Fathers nurturing role and March of the Penguins

from Wendy
This morning our interim minister was telling us about his enthusiasm for the National Geographic film ‘March of the Penguins’. He made a parallel between the care by the fathers in keeping the eggs warm as the females go away for two months searching for food. The male emperor penguins huddle and take turns in the centre, slowly moving to give everyone the chance to be really warm. Taking responsibility. Sharing responsibility. Working as a group.

An hour later when he had gone on to lead in worship elsewhere and we were drinking coffee and eating cakes (left over after the dance for people with a disability) a stranger came to the church crying. A young man with a toddler in a pusher. His partner had just left him and he had no food and no-where to live and wanted to go to his mother in Queensland. Two of our men consoled him, gave him money, and we gave him a tray of rich cakes – that’s all we had!These days, it seems to be the guys having a hard time in breakups and some end up nurturing the young rather than the mothers!

The movie:
After laying a single egg, the females make their perilous return to the fish-filled seas. The males are left behind to guard and hatch the eggs, which they cradle at all times on top of their feet, even during blinding blizzards. After two months, during which the males eat nothing, the eggs begin to hatch. But if the mothers are late returning from the ocean with food, the newly hatched chicks will die. French director Luc Jacquet followed the extraordinary journey of the penguins. Here is part of an interview with him.

How would you describe the overall theme of the movie?

I wanted to tell things more as I felt them, rather than try to describe them as a scientist. It's about the struggle between life and death. It explores the outer limits of what is possible for a creature to experience. The penguins live where no other creature can. This is what struck me the most. How do they do it? How do they manage?

Watching the movie, I was particularly struck by the fragility of the mating ritual and the lives of the penguins.

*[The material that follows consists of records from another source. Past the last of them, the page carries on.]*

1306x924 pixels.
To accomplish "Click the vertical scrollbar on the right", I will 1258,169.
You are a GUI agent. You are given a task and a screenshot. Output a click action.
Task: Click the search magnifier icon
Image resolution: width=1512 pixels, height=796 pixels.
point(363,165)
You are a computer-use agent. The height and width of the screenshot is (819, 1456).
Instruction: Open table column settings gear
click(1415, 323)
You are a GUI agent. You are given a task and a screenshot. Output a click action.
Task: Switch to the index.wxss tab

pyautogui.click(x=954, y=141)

Obviously life is threatened by the slightest things, like a hole in the ice. The penguins make this incredible journey, and then everything can fall to pieces in an instant. Many don't make it. In one second, everything can be lost, and then you have to start over the following year. I wanted that [sense] to be central throughout the story—that there's never really a safe moment for the penguins.
Why do they return to the same place every year for their mating ritual?
There are four sites around Antarctica where the penguins go to mate, and they share the same characteristics. They have stable ice for the whole breeding sequence, and they are also sheltered by icebergs that can break the wind and make for somewhat easier conditions. These are like small oases.

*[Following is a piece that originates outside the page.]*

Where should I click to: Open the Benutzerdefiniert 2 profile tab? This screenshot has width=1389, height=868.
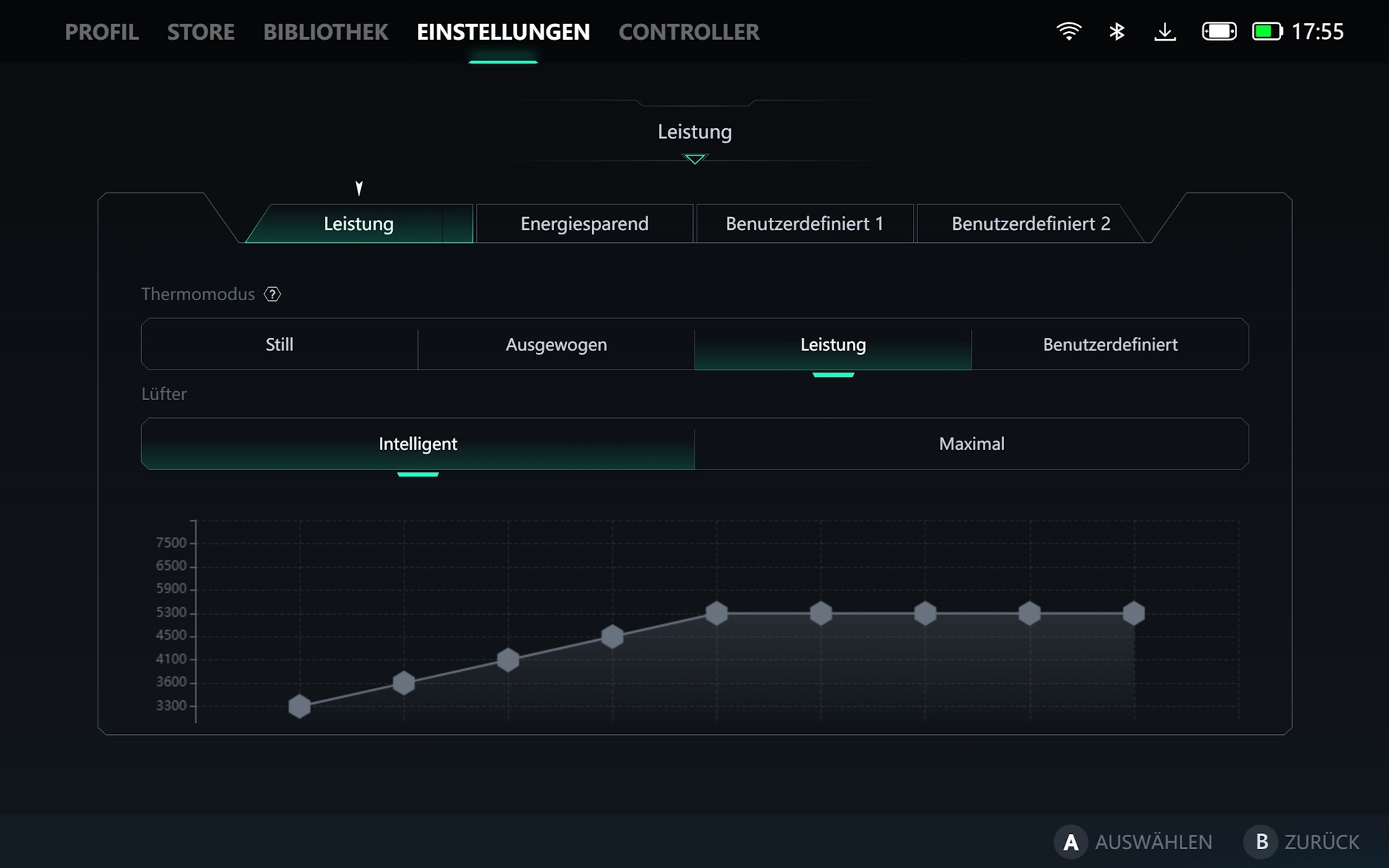click(1030, 224)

Climate change is a major concern facing Antarctica. Why did you choose not to include any reference to the impact global warming has on the continent?

In my opinion, the best way to protect the planet is to get people to like it. One protects what one loves. It's obvious that global warming has an impact on the reproduction of the penguins. But much of public opinion appears insensitive to the dangers of global warming. We have to find other ways to communicate to people about it, not just lecture them.